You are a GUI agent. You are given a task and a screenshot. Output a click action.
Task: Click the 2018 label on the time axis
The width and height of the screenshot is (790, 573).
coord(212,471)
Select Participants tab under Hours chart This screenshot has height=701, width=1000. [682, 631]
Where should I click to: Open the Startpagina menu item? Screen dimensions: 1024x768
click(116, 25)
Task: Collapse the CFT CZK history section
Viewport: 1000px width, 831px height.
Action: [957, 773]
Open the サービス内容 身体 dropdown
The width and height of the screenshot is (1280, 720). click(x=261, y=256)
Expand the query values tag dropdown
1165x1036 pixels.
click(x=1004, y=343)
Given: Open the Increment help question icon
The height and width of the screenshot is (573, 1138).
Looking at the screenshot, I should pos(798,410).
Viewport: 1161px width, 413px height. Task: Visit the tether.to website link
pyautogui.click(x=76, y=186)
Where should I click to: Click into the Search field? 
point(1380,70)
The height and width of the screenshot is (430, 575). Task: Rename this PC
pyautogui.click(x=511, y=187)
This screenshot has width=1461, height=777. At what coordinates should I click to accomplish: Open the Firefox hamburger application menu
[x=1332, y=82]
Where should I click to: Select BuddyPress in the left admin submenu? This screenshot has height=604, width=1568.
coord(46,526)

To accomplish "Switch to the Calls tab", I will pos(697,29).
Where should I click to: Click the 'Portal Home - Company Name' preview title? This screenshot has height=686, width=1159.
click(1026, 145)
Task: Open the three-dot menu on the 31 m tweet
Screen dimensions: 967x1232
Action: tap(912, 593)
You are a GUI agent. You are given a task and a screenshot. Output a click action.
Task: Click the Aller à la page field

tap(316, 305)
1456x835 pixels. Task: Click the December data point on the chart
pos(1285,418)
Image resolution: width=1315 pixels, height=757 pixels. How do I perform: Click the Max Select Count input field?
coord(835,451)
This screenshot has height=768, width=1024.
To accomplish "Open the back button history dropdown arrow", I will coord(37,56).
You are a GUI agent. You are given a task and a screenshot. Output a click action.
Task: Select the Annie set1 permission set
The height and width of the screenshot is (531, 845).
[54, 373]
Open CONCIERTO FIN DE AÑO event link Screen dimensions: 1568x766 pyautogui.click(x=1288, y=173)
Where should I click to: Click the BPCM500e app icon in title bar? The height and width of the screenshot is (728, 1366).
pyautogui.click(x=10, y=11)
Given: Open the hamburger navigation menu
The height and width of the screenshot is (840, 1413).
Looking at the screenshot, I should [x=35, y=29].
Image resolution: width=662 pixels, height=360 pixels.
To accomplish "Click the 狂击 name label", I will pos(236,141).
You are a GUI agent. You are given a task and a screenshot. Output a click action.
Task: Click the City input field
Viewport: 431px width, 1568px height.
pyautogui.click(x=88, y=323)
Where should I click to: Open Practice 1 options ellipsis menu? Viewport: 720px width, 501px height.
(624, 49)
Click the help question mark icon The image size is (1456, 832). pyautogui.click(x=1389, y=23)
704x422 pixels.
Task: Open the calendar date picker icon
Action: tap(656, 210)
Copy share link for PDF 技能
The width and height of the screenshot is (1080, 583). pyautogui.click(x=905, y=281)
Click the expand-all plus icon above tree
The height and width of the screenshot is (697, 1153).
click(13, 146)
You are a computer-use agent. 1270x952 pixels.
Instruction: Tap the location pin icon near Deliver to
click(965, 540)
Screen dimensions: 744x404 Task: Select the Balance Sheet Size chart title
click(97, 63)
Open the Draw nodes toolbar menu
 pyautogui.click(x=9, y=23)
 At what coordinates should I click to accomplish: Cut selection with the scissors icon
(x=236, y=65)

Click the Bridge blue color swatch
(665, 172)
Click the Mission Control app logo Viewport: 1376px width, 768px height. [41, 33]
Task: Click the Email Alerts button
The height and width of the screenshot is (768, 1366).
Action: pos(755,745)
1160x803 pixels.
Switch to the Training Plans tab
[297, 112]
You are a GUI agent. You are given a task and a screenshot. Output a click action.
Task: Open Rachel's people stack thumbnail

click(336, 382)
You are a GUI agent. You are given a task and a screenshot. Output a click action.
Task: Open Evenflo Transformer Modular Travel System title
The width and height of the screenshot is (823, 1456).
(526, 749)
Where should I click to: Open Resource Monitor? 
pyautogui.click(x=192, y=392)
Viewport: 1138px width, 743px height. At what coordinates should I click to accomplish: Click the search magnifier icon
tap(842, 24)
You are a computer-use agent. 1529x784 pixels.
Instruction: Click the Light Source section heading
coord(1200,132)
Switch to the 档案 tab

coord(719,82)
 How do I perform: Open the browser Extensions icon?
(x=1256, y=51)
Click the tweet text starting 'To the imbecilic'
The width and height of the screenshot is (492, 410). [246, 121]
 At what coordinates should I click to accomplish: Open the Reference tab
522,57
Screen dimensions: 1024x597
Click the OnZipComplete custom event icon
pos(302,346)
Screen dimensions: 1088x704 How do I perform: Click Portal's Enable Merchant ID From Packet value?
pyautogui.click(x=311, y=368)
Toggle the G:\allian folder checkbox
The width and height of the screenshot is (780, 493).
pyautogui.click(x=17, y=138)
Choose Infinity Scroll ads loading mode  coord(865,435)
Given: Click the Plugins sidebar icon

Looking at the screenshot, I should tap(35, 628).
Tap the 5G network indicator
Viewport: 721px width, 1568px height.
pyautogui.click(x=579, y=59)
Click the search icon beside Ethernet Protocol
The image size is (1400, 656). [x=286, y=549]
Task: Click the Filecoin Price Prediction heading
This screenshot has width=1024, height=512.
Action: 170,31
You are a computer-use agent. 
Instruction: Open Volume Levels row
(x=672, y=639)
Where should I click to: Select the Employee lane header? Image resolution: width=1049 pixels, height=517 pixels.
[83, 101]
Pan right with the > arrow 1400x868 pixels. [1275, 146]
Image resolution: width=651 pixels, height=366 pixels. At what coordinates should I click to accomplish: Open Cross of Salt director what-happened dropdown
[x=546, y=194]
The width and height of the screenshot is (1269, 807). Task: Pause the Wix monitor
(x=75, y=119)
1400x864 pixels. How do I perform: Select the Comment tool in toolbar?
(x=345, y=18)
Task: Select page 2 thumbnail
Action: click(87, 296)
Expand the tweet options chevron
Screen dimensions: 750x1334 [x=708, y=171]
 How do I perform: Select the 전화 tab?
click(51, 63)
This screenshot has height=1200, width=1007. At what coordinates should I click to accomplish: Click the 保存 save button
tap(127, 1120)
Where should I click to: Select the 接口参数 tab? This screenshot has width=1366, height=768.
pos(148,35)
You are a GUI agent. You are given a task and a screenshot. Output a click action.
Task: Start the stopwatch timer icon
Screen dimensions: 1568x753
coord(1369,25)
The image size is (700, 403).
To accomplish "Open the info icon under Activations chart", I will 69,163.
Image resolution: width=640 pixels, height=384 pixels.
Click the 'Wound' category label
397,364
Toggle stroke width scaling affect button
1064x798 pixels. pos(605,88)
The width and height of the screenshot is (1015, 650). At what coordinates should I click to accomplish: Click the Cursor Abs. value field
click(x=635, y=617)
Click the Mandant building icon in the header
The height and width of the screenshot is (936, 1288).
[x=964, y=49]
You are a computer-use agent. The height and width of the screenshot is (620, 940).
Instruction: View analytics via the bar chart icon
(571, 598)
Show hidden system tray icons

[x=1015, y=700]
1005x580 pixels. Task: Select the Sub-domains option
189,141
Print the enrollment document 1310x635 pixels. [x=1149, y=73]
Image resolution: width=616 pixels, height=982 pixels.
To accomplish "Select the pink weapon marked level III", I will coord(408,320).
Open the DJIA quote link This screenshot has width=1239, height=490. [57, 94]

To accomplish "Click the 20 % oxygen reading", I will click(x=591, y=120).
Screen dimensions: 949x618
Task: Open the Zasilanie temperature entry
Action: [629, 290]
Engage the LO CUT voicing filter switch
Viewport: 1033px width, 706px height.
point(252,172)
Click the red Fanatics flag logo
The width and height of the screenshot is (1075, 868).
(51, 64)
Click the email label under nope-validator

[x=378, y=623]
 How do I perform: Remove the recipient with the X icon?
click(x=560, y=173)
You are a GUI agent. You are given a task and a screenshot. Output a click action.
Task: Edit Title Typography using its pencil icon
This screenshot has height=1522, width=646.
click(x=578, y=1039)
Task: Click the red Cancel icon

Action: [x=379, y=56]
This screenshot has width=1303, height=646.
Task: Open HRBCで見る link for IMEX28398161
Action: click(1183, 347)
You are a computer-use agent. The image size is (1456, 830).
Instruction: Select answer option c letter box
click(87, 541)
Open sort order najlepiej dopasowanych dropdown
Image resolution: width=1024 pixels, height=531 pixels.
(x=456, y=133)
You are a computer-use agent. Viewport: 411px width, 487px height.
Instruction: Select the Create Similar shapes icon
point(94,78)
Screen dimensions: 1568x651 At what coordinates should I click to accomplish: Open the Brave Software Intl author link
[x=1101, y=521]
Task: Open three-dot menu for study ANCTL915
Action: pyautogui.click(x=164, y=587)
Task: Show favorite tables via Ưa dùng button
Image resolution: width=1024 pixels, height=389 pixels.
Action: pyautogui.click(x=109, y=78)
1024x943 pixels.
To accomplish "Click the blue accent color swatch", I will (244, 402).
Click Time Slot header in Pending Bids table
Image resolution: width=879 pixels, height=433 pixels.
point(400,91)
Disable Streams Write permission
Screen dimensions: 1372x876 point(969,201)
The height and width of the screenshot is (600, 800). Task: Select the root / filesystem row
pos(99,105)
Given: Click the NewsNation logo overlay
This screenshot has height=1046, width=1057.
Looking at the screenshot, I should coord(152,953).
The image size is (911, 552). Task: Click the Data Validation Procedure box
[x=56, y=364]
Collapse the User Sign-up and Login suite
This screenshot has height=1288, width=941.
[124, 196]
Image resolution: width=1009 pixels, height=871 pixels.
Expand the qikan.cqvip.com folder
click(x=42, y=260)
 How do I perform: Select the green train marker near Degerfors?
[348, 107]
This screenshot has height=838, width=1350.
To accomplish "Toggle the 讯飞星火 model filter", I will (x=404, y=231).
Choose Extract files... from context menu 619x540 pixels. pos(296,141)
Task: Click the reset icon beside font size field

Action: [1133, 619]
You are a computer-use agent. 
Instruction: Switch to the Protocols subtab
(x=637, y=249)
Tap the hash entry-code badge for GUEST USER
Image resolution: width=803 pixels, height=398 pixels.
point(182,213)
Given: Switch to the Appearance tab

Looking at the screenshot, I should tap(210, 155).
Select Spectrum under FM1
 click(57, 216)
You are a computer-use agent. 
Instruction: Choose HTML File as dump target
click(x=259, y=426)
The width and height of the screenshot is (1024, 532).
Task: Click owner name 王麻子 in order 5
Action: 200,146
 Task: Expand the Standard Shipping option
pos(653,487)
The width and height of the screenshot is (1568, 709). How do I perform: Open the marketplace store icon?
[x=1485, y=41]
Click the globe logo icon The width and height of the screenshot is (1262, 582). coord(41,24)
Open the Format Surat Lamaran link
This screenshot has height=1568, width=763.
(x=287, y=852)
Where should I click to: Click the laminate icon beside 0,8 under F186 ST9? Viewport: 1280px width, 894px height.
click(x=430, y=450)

(TASK ITEM): From the records above, retype only the lines starting at the line that contains "Instruction: View analytics" and ending at the line that contains "Click Time Slot header in Pending Bids table", both included.

(SOLUTION FOR THIS EXERCISE):
Instruction: View analytics via the bar chart icon
(571, 598)
Show hidden system tray icons

[x=1015, y=700]
1005x580 pixels. Task: Select the Sub-domains option
189,141
Print the enrollment document 1310x635 pixels. [x=1149, y=73]
Image resolution: width=616 pixels, height=982 pixels.
To accomplish "Select the pink weapon marked level III", I will coord(408,320).
Open the DJIA quote link This screenshot has width=1239, height=490. [57, 94]

To accomplish "Click the 20 % oxygen reading", I will click(x=591, y=120).
Screen dimensions: 949x618
Task: Open the Zasilanie temperature entry
Action: [629, 290]
Engage the LO CUT voicing filter switch
Viewport: 1033px width, 706px height.
point(252,172)
Click the red Fanatics flag logo
The width and height of the screenshot is (1075, 868).
(51, 64)
Click the email label under nope-validator

[x=378, y=623]
 How do I perform: Remove the recipient with the X icon?
click(x=560, y=173)
You are a GUI agent. You are given a task and a screenshot. Output a click action.
Task: Edit Title Typography using its pencil icon
This screenshot has height=1522, width=646.
click(x=578, y=1039)
Task: Click the red Cancel icon

Action: [x=379, y=56]
This screenshot has width=1303, height=646.
Task: Open HRBCで見る link for IMEX28398161
Action: click(1183, 347)
You are a computer-use agent. The image size is (1456, 830).
Instruction: Select answer option c letter box
click(87, 541)
Open sort order najlepiej dopasowanych dropdown
Image resolution: width=1024 pixels, height=531 pixels.
(x=456, y=133)
You are a computer-use agent. Viewport: 411px width, 487px height.
Instruction: Select the Create Similar shapes icon
point(94,78)
Screen dimensions: 1568x651 At what coordinates should I click to accomplish: Open the Brave Software Intl author link
[x=1101, y=521]
Task: Open three-dot menu for study ANCTL915
Action: pyautogui.click(x=164, y=587)
Task: Show favorite tables via Ưa dùng button
Image resolution: width=1024 pixels, height=389 pixels.
Action: pyautogui.click(x=109, y=78)
1024x943 pixels.
To accomplish "Click the blue accent color swatch", I will (244, 402).
Click Time Slot header in Pending Bids table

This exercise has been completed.